WHAT THE EXERCISE ASKS — Before writing out the records, remove the pictures; keep everything else exact.

TASK INPUT —
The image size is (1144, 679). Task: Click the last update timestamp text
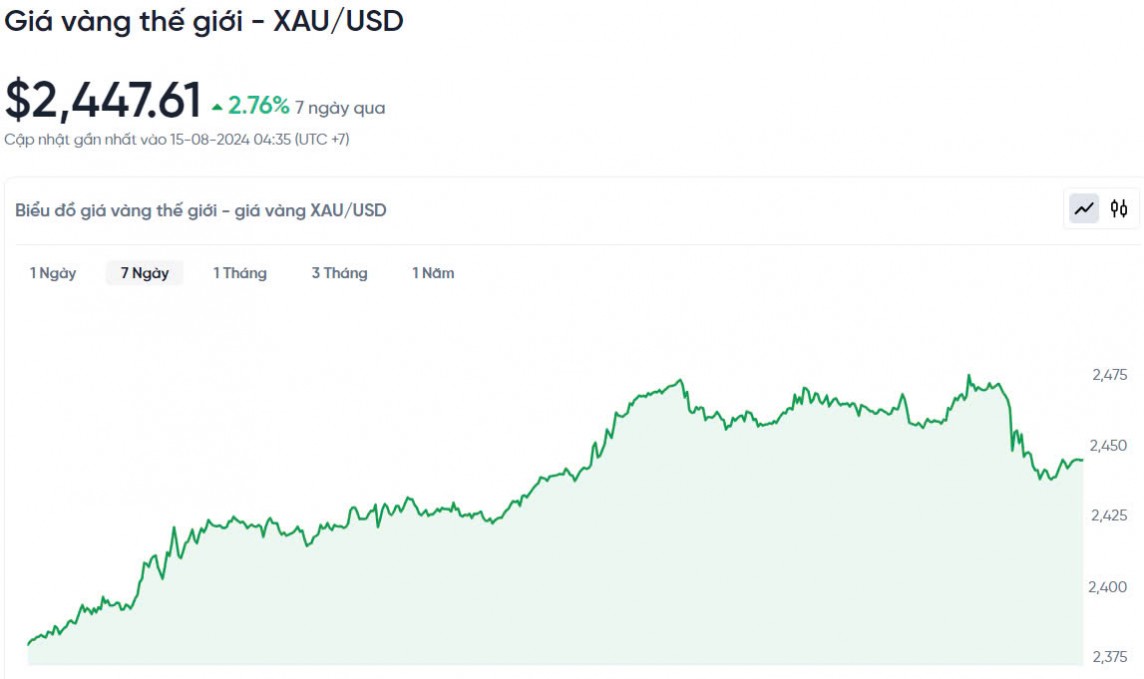[177, 139]
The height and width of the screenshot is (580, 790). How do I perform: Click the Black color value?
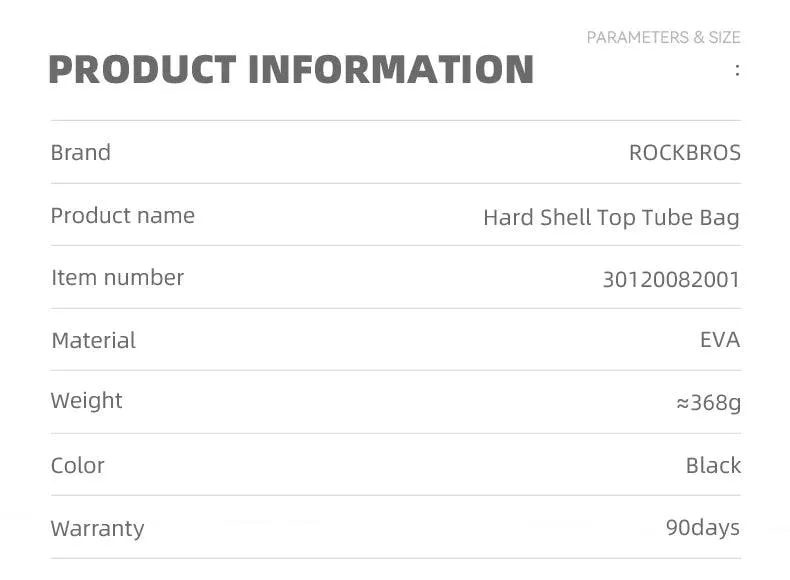click(x=713, y=465)
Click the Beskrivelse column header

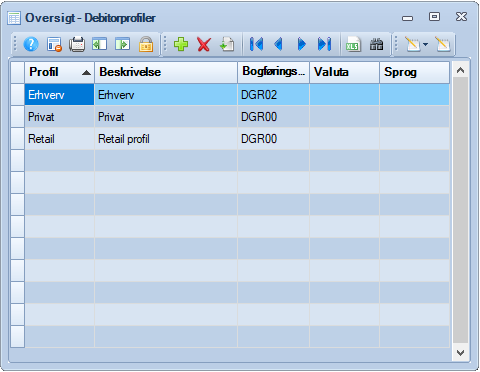(166, 72)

PROBLEM SOLUTION —
The image size is (1144, 679). Task: Click the last update timestamp text
[177, 139]
The height and width of the screenshot is (580, 790). How do I perform: Click the Black color value?
click(x=713, y=465)
Click the Beskrivelse column header

(166, 72)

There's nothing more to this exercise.